The first time I met Jabez Jackson MacLaughlin, my hands trembled and my heart fluttered.  I had heard of his gruffness, his stubbornness, and his old-fashioned views.  I winced a couple of times at the dinner table, remaining mute, holding my tongue, looking down at my plate.  His flan redeemed him to a large extent; his flan, and the warm light cast his way from the other side of the table, where the love of his life traditionally sat.

Over the five years that I’ve known Jay, I’ve had to hold my tongue a few more times.  He and I have strongly held and wildly different views of many things, but we share a love of the people in our lives, a sense of loyalty and determination, and a tender regard for each other.
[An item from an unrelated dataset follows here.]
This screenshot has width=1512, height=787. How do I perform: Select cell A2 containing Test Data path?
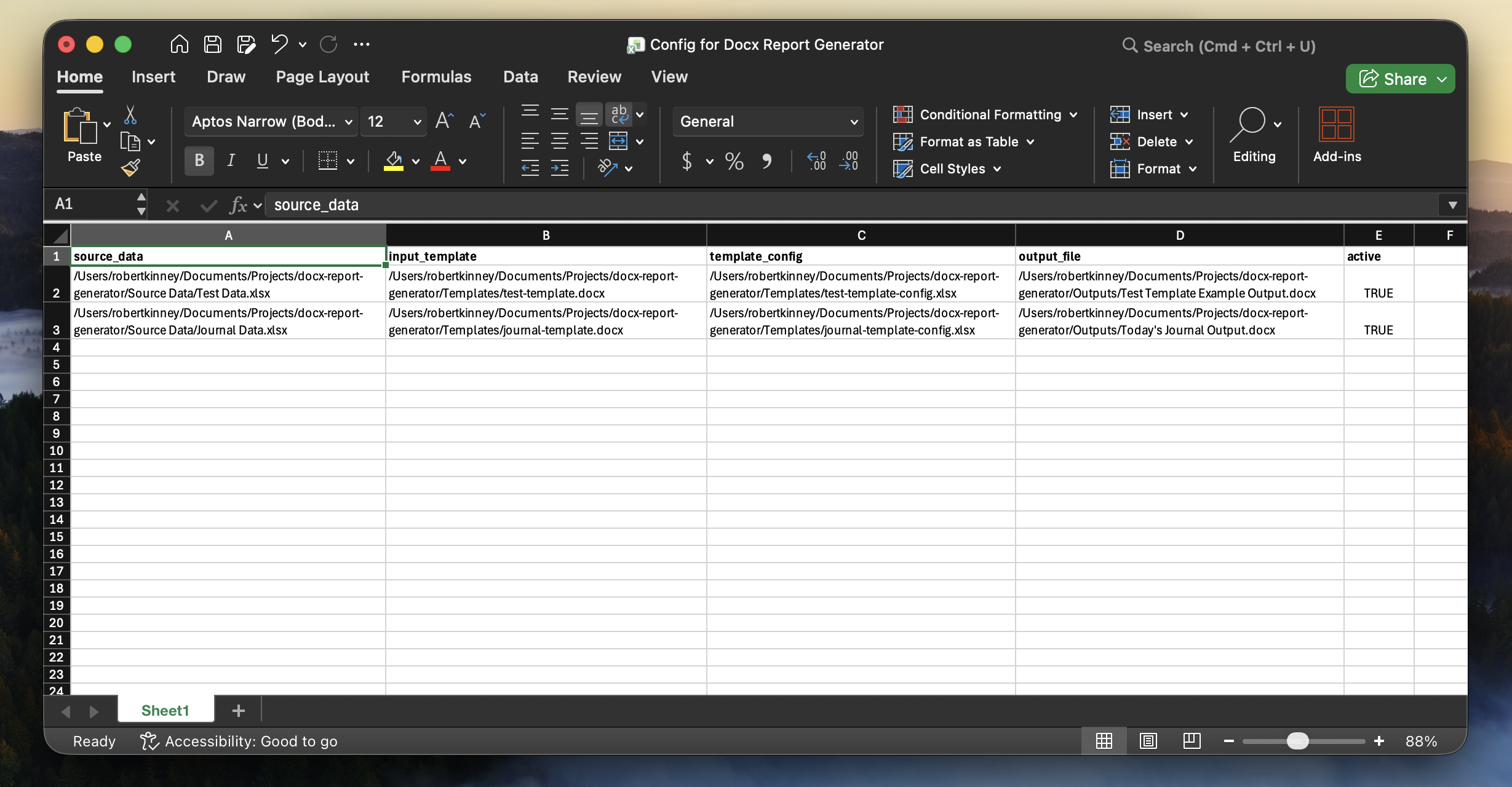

Today I visited my favorite curmudgeon at The Sweet Life, a place where we spent many hours together or tag-teaming — along with his children, Jim and Virginia — during his wife’s last illness.  We sat in the hallway, he in a wheelchair with oxygen, me in a comfortable chair somewhat lower than his knees, a posture which allowed him to smile on me and gently touch my hand.  We talked about his plan for his last months, about the love he has for his children, and the gratitude he felt for the decent way that everyone is treating him as the cancer takes its toll.

After an hour, he had grown tired.  We moved into his room, and I settled him on his bed with the television turned low.  I leaned down, kissed his strong face along the lean line of  his cheek, and promised that I would return tomorrow.  I told him that I love him; and he responded that he loved me as well.  As I left, a facility doctor moved into my place beside his bed and started the mildly invasive process of questioning Jay as to the reason for his presence in their facility.

I called him later, after he had slept, and visited with his son, and eaten his evening meal.  His voice seemed more clear than it had after our visit.  His fatigue comes in waves, he says; sometimes he feels quite well, other times, he knows that his strength ebbs.  But my favorite curmudgeon still squares his shoulders, and flirts with the pretty women, and still gazes on the face of his beloved Joanna, present in spirit and in a photograph taken a few hallways from where he now sleeps.

Jabez J. MacLaughlin, my father-in-law and my favorite curmudgeon.

Jabez J. MacLaughlin, my father-in-law and my favorite curmudgeon.